Family office investors. Wang Yuqiao has connections — they've known each other a long time. Most of them have family businesses, property, inherited wealth they've grown. For them, 5 to 10 million RMB is simple money. They give us a try, and if they're happy, they give more.
Is there a turning point — a fund size where everything changes?
Maybe 500 million. That's the hurdle. Once you're at that size, other companies will take you seriously — potential data partnerships, cooperation. Below that, you're too small for them to care. At 5 billion, you get easy access to everything.
Chicken and egg problem.
Exactly.
Editor's note: This chicken-and-egg problem has a famous precedent. High-Flyer (幻方量化), one of China's largest quant funds, built a 100 billion RMB (~$14B) portfolio using AI — then in 2023 pivoted its research team into a standalone AI lab: DeepSeek. The lesson: China's quant trading ecosystem is one of the world's most competitive AI training grounds, and the talent/infrastructure built inside these funds can spin off into globally significant AI companies. AgentBull is at the early stage of this same trajectory — the question is whether a small OSINT-driven fund can cross the data moat that separates startups from the Mingshis and High-Flyers of the world.
What Investors Want to Know
When potential investors hear about AgentBull for the first time — what do they ask?
First: the trading track record. Real results, not backtests. Then: what data do you train on, and how do the models work? After that, our background — what did the team do before? And then comes the casual talk. Getting to know each other personally. It's very Chinese — you eat together, have drinks, build the relationship first.
AI Will Replace Work — But Not Yet
What should people know about what you're doing?
AI is very powerful and will take over a lot of work. But honestly — not yet. AI handles code and office applications pretty well, but for real-world decisions with real money? It's still not good enough on its own. We're one of the first companies using AI models to trade in a real market with real capital. I think it's a big opportunity for our generation.
Especially for people who are confident enough to learn AI and work with it — as a coworker, not a replacement. And that's what you do, right? You combine human judgment with AI systems.
Yes, exactly.
It's a big opportunity for our generation — especially for those confident enough to learn AI and work with it.
Boris Adds: From Sequoia's Radar to Trading Alpha
Boris, what did you actually do at Sequoia China, and how does it connect to what you're building now?
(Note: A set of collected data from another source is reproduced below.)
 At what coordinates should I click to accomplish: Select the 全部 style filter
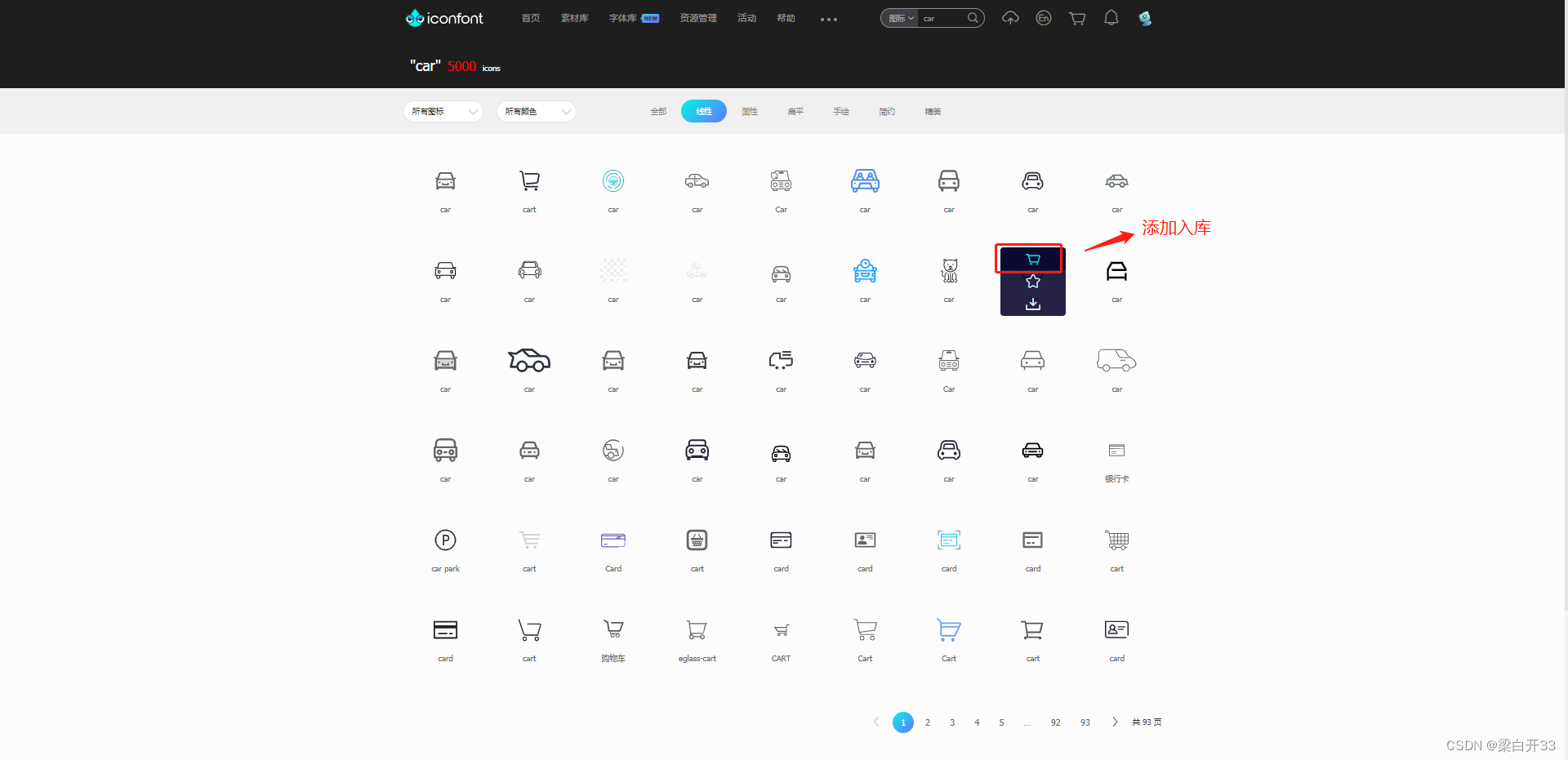tap(657, 111)
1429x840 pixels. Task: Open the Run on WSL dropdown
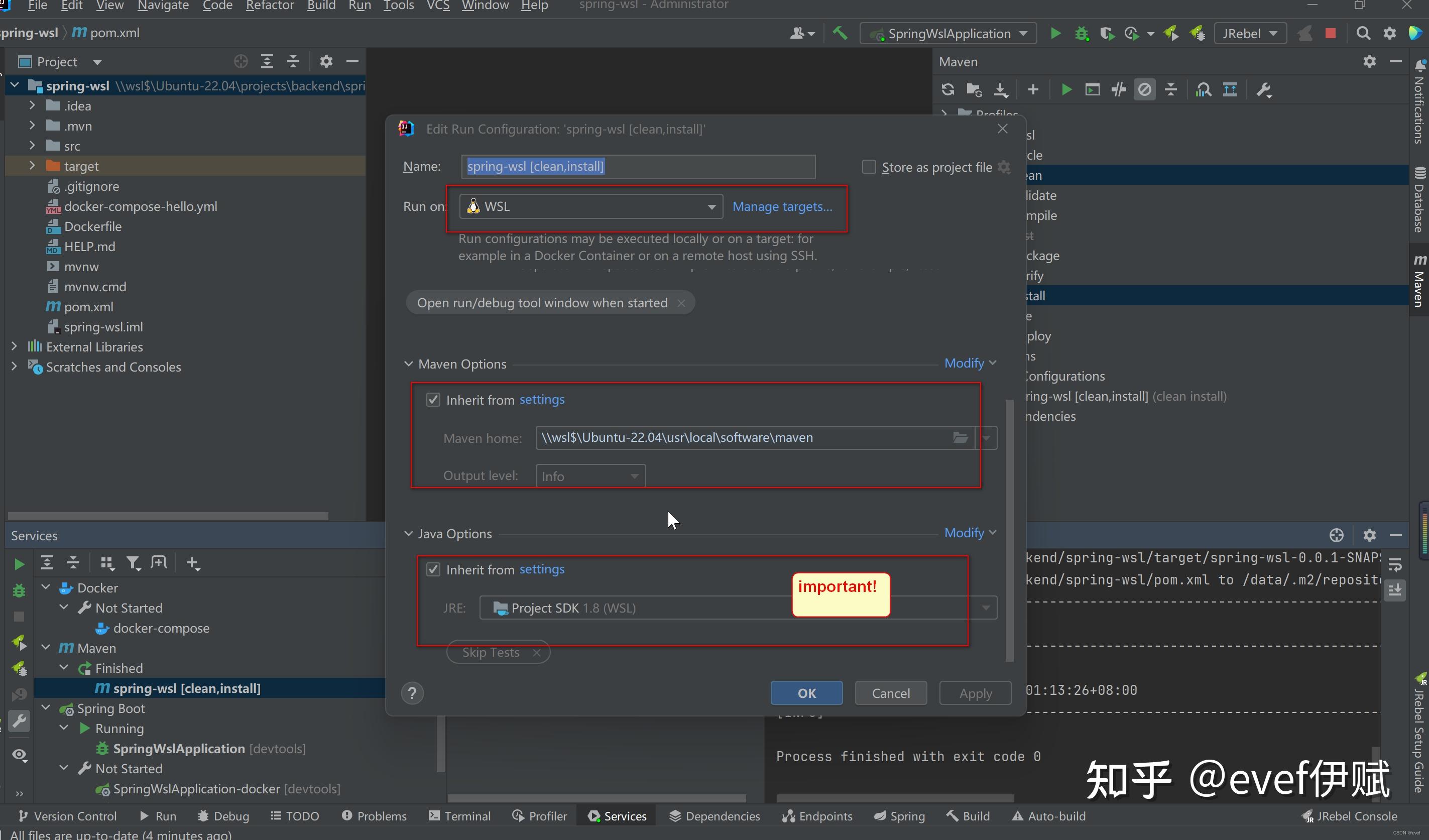[711, 206]
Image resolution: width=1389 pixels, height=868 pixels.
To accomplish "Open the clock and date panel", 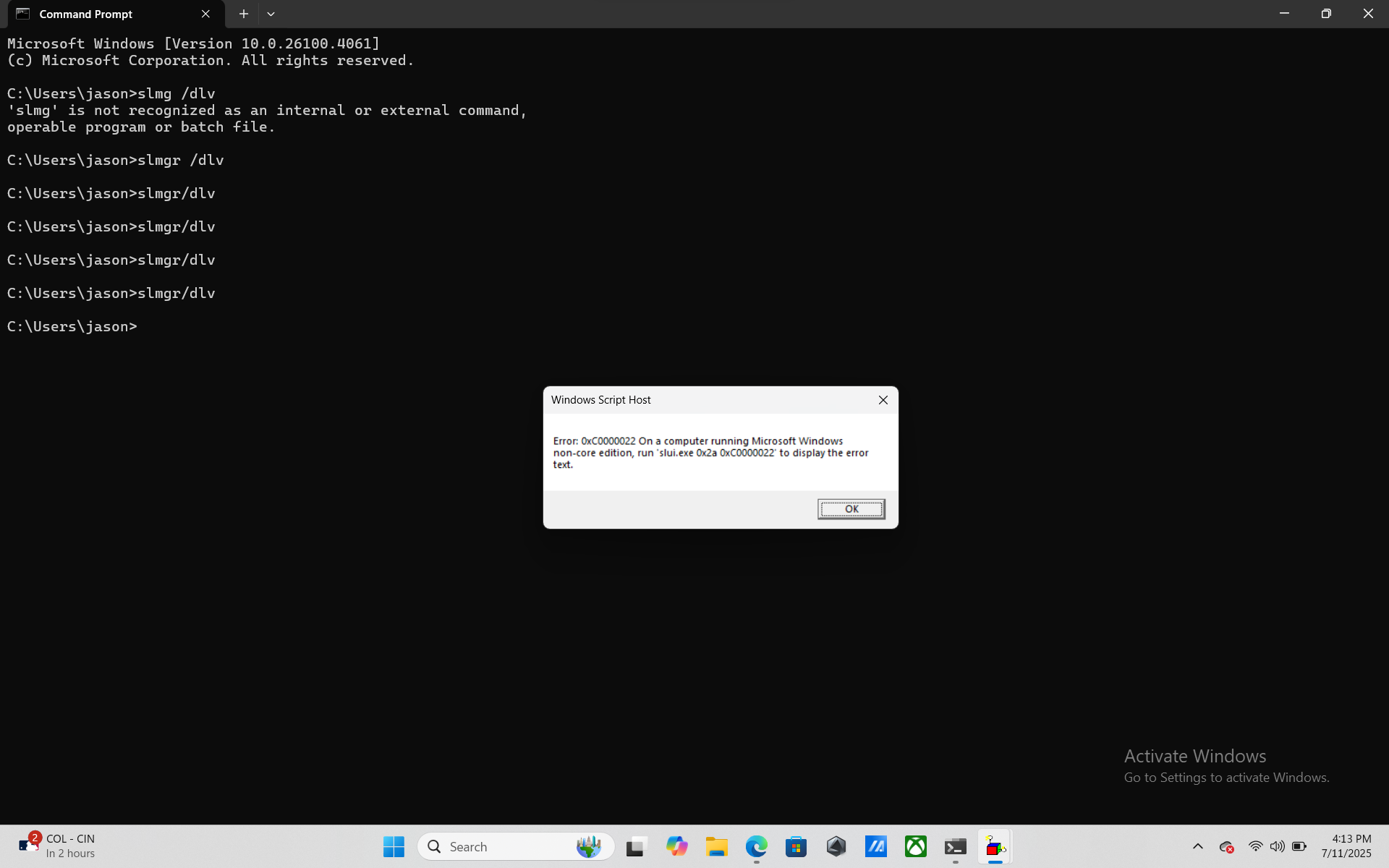I will (1346, 846).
At Sequoia we focused on the primary market — VC investment. We built a complex knowledge graph connecting startups across multiple data dimensions, structured as a network with companies as nodes. Through multi-hop signals — looking across different nodes — we could discover interesting patterns. For example: if we observed that nearly all SaaS startups were suddenly hiring implementation consultants at scale — not just one or two companies, but across the entire industry — that was a signal of an industry-level shift. We used something like a radar system, scanning this network to detect both macro industry changes and micro company-level signals. Like noticing a company showing sudden business growth based on certain indicators, meaning there might be investment value, and we could move first.
And the plan beyond A-shares?
Right now, processing market data is very compute-intensive, so we're focused on A-shares. But from an algorithmic framework perspective, if compute and data sources can keep up, we'll expand to futures, US stocks, Hong Kong stocks — all markets. We already have US and HK data, but we haven't prioritized it. A-shares remain the core optimization target for our reinforcement learning pipeline.
Data and compute are equivalent. The bottleneck isn't the data source — it's the compute to separate signal from noise in massive OSINT.